Stored items
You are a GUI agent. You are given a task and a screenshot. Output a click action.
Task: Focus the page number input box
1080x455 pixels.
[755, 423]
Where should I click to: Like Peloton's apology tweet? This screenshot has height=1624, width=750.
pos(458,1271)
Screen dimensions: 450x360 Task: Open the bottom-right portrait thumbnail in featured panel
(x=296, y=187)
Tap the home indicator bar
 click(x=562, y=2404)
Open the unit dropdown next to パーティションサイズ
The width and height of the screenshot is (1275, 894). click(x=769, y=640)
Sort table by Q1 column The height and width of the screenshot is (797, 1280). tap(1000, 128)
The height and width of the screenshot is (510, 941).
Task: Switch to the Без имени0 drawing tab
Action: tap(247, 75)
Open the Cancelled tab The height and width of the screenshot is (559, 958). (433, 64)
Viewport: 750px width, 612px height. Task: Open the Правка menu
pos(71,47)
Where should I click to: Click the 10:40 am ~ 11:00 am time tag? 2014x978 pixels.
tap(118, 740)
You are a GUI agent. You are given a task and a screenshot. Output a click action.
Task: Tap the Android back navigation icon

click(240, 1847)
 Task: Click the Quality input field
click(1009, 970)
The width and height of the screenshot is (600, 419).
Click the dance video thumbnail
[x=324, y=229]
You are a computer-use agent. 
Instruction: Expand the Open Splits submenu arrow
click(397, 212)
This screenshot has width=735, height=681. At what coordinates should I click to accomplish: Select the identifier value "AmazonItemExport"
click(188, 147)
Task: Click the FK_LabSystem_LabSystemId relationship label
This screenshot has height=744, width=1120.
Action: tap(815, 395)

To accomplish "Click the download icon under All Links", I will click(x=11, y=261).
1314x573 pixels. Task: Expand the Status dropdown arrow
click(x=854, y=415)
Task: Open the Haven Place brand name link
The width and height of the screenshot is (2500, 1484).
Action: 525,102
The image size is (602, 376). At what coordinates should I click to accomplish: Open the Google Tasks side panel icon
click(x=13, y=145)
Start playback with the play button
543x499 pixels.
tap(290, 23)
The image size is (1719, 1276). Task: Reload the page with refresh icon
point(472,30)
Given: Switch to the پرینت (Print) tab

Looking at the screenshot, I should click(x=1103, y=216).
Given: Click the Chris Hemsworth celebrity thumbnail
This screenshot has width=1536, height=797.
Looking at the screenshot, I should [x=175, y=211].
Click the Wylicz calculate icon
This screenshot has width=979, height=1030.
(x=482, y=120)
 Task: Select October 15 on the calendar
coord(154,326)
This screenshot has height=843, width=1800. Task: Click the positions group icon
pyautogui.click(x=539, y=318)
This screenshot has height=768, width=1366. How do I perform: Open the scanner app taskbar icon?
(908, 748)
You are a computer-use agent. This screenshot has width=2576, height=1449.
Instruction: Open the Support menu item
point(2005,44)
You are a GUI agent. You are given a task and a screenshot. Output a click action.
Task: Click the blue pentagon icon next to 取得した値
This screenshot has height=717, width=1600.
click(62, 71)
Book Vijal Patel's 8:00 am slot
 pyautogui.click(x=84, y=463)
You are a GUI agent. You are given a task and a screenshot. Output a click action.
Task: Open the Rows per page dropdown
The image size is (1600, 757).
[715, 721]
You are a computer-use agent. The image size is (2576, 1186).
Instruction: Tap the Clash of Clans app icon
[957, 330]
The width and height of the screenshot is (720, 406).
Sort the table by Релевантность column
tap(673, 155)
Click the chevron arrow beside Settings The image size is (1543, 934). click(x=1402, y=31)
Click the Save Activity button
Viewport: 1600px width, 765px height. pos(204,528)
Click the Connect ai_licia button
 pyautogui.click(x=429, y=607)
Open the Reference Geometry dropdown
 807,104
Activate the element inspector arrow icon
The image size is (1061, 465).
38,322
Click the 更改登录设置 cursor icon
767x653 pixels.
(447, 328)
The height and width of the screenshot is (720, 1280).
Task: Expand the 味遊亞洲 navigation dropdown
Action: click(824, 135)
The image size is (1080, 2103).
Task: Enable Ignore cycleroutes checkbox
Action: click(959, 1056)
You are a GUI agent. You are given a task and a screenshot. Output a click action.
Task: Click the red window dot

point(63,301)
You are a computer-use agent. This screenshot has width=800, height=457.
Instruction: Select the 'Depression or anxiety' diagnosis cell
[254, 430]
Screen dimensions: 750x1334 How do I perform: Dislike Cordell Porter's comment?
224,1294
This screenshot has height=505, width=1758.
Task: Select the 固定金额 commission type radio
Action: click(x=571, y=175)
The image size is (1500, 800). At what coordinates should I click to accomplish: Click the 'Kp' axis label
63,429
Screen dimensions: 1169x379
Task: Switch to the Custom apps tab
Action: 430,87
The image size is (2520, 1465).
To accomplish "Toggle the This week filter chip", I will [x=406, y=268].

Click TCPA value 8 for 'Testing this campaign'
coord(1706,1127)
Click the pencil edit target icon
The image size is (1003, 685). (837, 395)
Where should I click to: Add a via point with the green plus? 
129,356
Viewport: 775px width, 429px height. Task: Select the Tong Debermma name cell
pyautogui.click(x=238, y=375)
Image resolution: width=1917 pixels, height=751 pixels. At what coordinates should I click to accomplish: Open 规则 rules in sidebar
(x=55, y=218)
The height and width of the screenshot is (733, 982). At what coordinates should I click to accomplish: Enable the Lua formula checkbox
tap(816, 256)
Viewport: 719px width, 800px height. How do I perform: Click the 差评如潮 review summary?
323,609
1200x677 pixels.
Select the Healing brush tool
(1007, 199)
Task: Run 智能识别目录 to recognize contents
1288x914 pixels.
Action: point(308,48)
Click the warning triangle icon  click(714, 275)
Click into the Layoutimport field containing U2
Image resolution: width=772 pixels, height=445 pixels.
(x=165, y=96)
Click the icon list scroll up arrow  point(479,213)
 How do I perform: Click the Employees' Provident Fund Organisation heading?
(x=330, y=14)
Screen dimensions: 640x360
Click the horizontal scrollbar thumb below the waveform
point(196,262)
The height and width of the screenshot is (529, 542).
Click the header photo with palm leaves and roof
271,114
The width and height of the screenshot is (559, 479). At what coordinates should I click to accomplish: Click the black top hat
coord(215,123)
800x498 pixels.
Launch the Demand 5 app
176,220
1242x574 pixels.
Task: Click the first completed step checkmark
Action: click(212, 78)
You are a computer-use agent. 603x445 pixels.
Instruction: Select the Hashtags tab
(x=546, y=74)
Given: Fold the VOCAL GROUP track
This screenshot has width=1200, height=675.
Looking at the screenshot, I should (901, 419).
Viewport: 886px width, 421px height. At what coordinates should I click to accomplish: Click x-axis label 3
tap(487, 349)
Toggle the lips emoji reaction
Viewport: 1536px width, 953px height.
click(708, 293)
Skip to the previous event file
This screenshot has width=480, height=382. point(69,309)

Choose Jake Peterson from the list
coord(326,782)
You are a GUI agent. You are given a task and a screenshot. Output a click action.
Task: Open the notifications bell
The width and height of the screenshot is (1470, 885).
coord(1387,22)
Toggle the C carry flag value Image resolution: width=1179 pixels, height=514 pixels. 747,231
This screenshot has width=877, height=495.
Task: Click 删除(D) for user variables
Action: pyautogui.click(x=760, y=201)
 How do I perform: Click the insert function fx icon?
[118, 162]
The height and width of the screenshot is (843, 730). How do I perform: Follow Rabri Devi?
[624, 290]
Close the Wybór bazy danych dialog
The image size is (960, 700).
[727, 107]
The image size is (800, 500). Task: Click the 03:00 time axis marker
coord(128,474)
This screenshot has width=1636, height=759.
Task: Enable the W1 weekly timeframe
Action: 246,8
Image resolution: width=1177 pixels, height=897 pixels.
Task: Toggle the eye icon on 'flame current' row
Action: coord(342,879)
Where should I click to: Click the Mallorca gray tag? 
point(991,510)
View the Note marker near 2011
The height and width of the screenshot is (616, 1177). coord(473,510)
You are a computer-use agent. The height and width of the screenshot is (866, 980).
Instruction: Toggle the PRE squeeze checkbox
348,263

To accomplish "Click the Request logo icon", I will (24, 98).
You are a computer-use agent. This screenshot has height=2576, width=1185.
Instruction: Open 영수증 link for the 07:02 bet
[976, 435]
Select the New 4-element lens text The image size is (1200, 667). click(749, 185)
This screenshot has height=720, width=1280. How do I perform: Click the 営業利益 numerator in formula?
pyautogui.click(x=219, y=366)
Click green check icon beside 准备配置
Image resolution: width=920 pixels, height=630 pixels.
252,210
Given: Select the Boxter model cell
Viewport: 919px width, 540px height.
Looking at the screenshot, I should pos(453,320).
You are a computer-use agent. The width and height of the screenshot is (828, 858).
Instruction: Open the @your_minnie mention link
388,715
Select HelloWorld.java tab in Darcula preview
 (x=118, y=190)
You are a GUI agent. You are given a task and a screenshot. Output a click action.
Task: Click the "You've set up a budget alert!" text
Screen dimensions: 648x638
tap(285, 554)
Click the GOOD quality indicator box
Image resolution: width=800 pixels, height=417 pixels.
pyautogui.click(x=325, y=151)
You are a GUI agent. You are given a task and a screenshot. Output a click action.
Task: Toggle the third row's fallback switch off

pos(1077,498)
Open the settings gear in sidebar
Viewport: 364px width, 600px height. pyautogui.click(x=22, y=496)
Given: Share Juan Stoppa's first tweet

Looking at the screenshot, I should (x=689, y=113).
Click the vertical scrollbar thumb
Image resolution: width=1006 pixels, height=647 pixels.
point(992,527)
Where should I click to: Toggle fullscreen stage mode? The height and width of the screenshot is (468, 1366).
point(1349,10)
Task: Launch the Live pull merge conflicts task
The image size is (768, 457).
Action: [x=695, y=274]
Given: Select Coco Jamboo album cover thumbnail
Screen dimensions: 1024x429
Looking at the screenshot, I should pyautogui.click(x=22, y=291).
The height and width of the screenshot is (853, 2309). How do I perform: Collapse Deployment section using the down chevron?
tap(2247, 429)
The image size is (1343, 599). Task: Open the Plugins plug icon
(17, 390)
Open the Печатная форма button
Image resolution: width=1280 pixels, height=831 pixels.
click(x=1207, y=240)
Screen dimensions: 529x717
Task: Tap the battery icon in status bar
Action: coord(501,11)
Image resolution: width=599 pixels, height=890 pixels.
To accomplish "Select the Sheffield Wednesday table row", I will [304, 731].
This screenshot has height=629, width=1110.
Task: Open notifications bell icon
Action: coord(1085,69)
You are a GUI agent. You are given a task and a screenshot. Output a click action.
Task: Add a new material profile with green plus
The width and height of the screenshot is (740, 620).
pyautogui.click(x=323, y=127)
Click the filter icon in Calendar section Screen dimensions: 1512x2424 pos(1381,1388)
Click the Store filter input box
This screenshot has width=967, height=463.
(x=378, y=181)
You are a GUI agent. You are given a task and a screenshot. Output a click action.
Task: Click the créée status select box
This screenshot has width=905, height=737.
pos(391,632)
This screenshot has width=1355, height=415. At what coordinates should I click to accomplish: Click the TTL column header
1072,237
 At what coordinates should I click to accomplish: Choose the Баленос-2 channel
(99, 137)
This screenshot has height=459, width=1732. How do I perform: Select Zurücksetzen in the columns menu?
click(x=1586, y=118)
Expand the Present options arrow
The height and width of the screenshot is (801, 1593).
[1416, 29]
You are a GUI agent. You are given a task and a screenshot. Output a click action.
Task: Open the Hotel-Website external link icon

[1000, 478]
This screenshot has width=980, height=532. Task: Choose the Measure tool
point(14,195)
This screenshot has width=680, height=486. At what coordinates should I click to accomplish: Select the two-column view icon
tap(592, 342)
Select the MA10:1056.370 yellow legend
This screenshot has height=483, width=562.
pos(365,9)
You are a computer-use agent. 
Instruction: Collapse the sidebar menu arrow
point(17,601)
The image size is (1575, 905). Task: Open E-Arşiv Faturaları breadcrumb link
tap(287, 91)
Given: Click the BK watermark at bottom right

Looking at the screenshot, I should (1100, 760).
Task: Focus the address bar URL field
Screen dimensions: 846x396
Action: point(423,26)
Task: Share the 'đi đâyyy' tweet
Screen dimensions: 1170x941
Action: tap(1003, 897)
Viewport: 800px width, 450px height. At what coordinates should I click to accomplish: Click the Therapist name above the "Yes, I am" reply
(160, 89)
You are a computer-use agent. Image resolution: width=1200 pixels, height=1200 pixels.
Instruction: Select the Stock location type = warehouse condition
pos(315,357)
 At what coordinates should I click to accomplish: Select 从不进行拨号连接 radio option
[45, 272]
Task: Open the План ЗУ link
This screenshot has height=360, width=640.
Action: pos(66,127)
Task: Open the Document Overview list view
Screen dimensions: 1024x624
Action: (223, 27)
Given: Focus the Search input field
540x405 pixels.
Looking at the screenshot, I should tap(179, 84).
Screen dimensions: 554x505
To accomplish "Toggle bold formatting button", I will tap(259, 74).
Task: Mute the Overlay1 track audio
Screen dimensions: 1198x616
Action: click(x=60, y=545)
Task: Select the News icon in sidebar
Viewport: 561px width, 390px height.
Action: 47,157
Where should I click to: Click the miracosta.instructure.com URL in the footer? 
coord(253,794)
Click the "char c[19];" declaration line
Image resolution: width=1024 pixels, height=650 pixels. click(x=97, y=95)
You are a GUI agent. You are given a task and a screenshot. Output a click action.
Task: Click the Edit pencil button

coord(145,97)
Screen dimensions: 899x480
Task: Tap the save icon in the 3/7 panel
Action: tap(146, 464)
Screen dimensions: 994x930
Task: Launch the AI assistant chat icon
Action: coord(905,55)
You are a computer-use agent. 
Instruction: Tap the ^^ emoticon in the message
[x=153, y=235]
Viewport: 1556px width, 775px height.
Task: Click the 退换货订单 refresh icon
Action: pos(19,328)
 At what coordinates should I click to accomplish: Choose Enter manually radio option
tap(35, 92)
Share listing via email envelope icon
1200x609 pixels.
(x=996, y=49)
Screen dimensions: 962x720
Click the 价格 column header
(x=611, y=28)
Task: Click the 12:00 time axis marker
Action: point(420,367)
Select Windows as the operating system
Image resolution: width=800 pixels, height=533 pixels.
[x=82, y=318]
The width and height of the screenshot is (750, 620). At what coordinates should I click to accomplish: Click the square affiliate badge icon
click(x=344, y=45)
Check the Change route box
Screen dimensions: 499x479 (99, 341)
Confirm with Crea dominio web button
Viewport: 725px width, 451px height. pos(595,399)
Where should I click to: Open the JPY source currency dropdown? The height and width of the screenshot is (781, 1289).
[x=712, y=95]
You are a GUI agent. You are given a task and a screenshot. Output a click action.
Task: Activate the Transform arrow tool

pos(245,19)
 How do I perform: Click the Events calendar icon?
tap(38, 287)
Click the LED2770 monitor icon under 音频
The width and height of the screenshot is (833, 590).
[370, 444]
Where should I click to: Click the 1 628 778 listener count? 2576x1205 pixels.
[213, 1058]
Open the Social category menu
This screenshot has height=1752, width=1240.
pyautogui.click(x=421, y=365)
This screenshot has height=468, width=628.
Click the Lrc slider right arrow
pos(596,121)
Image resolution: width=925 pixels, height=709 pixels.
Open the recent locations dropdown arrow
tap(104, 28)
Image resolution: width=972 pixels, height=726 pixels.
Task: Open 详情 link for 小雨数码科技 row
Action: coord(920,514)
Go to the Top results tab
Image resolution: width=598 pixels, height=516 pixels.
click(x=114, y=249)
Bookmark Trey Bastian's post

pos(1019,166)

» **WHAT THIS TASK INVOLVES**
For the entries, state the number of lines that include the string "beside". Add no other words.

» **SOLVED EXERCISE**
2